Saved entries
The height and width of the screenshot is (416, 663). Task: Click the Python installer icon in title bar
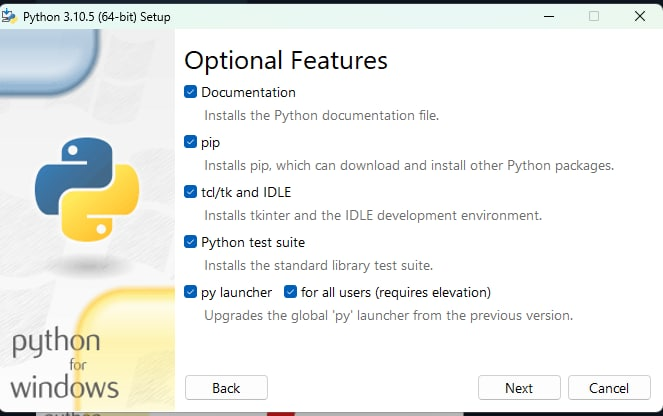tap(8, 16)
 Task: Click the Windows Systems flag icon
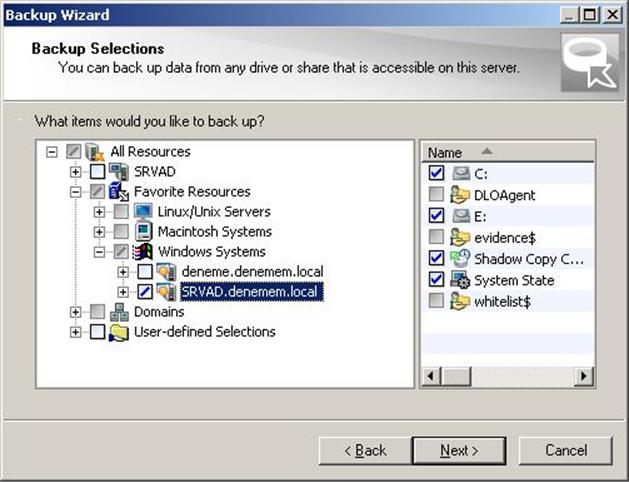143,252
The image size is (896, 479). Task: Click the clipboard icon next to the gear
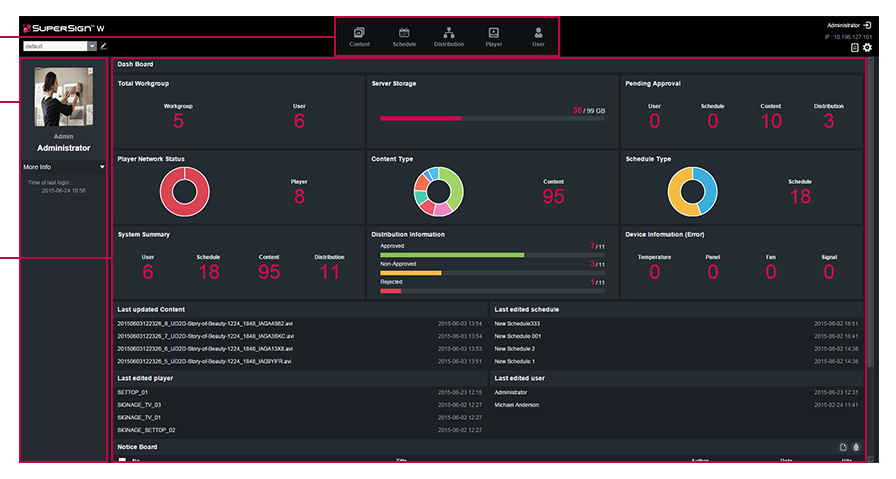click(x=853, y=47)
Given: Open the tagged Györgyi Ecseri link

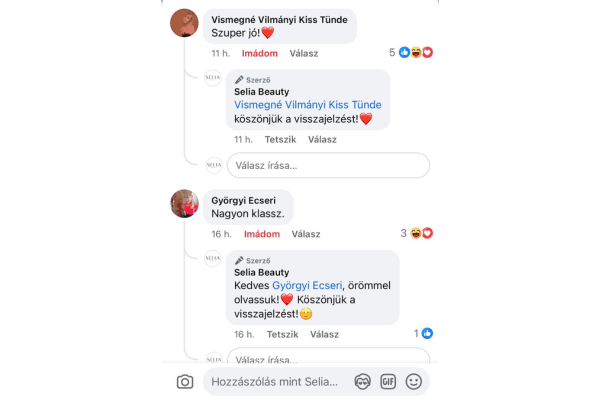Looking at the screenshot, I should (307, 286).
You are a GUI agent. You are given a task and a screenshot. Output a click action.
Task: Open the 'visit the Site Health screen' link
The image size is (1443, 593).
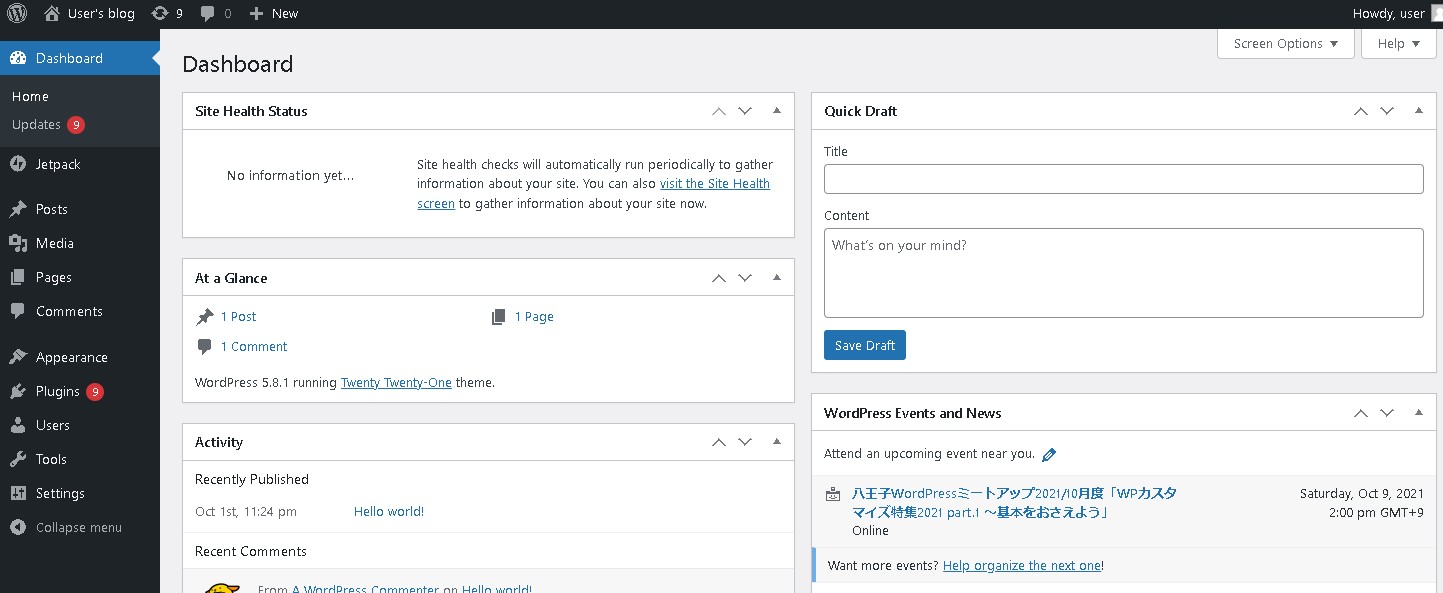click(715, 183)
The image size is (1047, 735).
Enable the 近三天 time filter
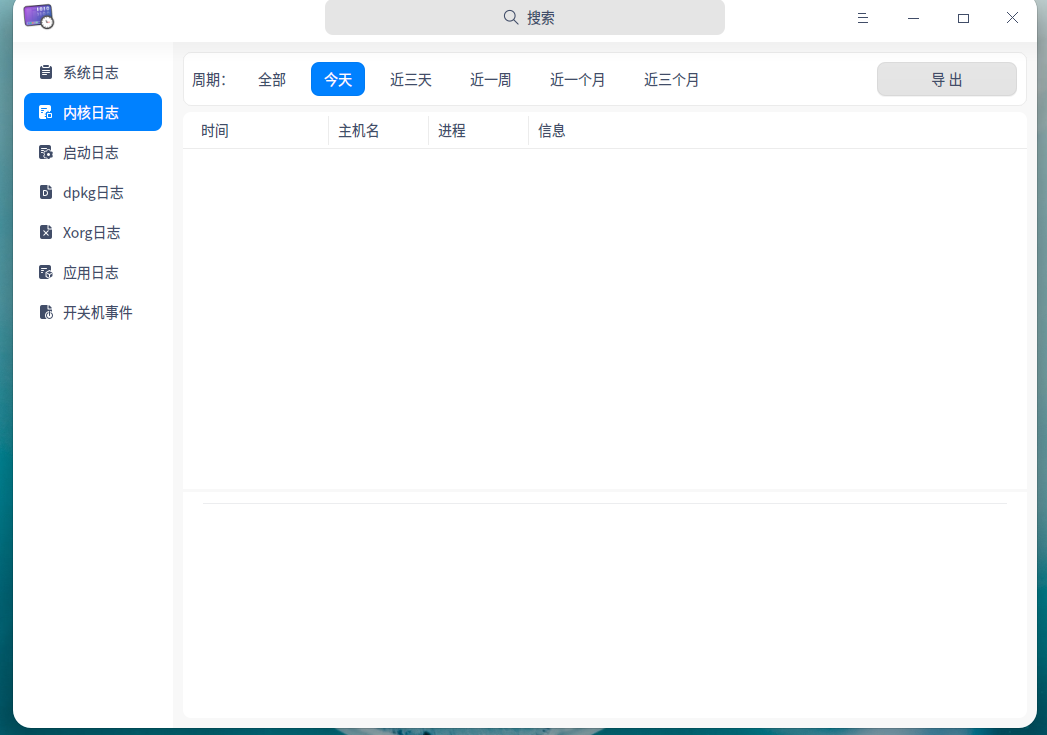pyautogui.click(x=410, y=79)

- [Exercise directions] Copy out the entries above in full and exactly, skipping every picture.

- [Your solution]
The height and width of the screenshot is (416, 663). Task: Click the Python installer icon in title bar
tap(8, 16)
 Task: Click the Windows Systems flag icon
143,252
The image size is (896, 479). Task: Click the clipboard icon next to the gear
click(x=853, y=47)
Given: Open the tagged Györgyi Ecseri link

Looking at the screenshot, I should (307, 286).
You are a GUI agent. You are given a task and a screenshot. Output a click action.
Task: Open the 'visit the Site Health screen' link
The image size is (1443, 593).
click(715, 183)
The image size is (1047, 735).
Enable the 近三天 time filter
pyautogui.click(x=410, y=79)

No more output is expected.